━━ Data ━━

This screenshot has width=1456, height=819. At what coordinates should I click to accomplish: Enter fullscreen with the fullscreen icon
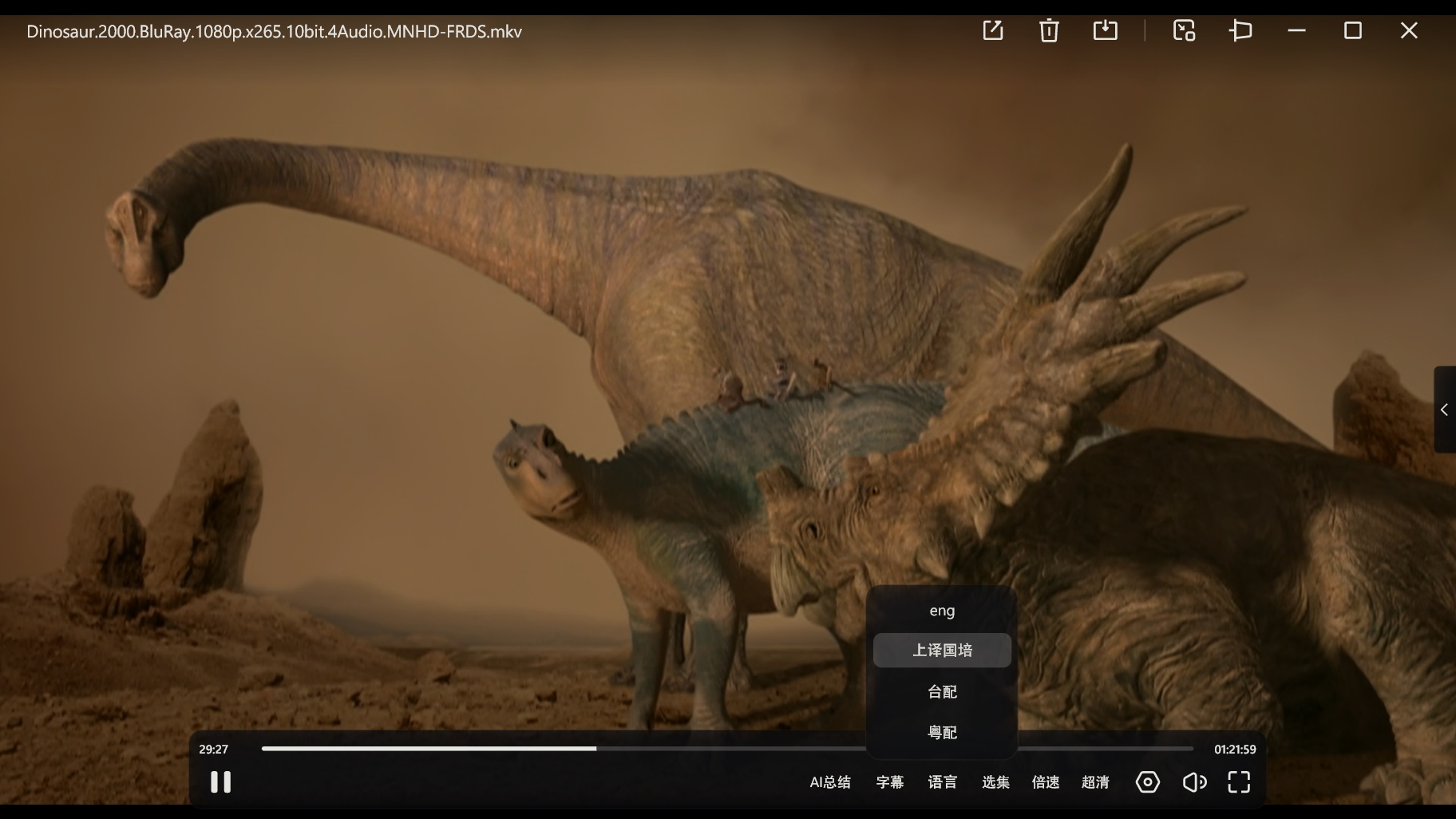coord(1239,782)
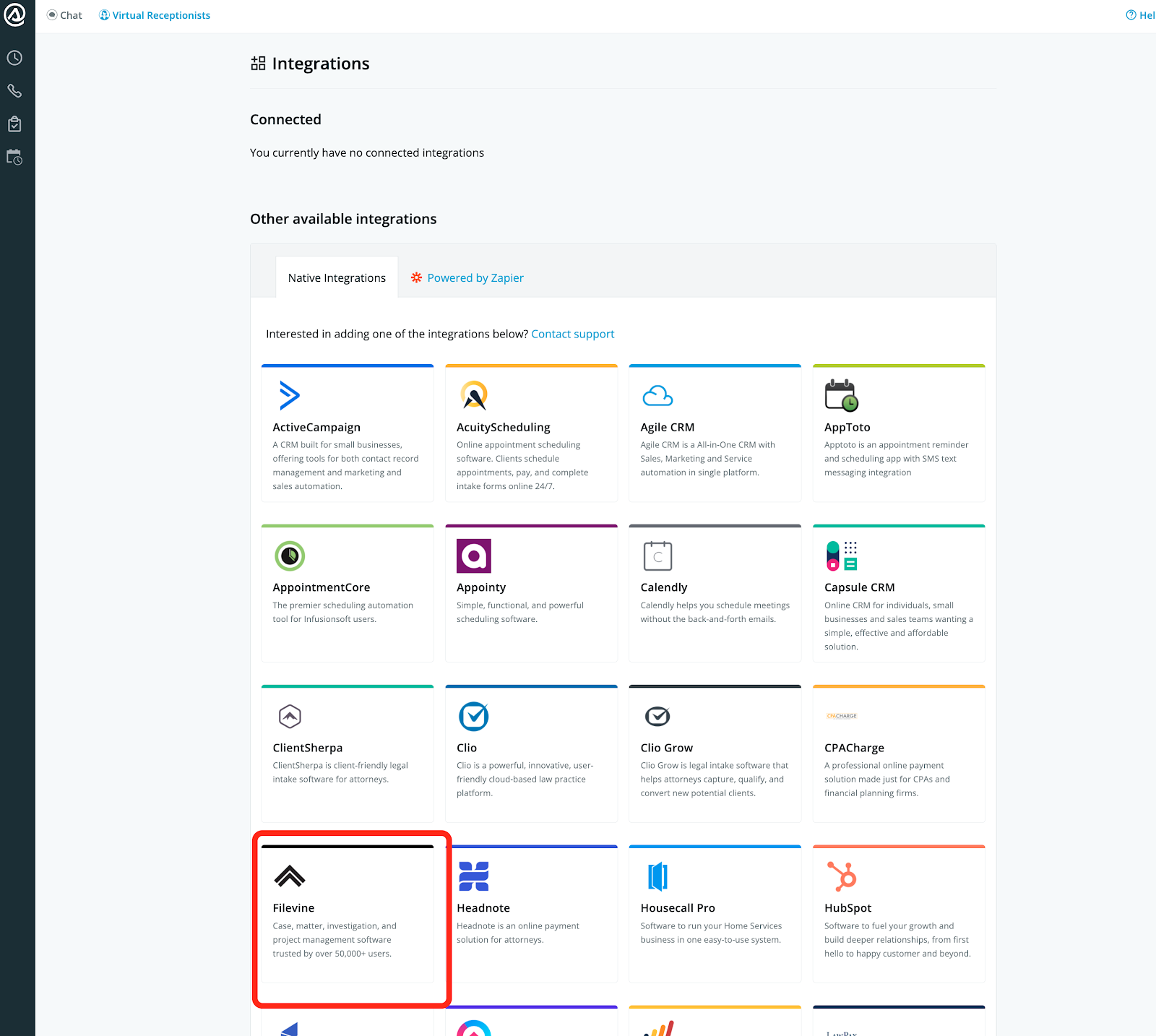
Task: Click the Zapier asterisk icon
Action: [x=416, y=277]
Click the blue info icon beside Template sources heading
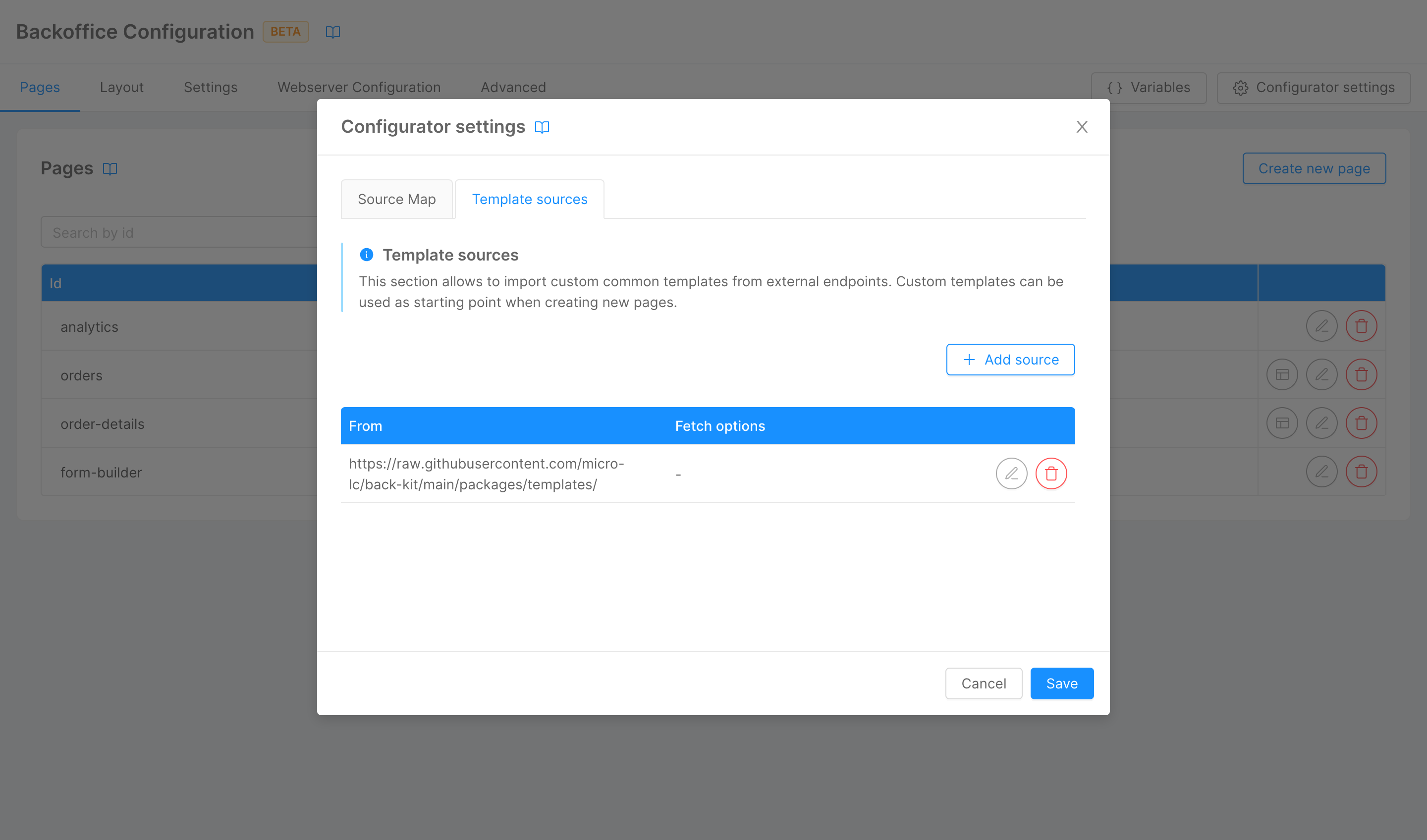 [x=366, y=255]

━━━

Assigned task:
Please reproduce, exactly and only, the lines from the line containing "Click the blue" through the last line of the material above, minus any pictures.

Output for this exercise:
Click the blue info icon beside Template sources heading
 [x=366, y=255]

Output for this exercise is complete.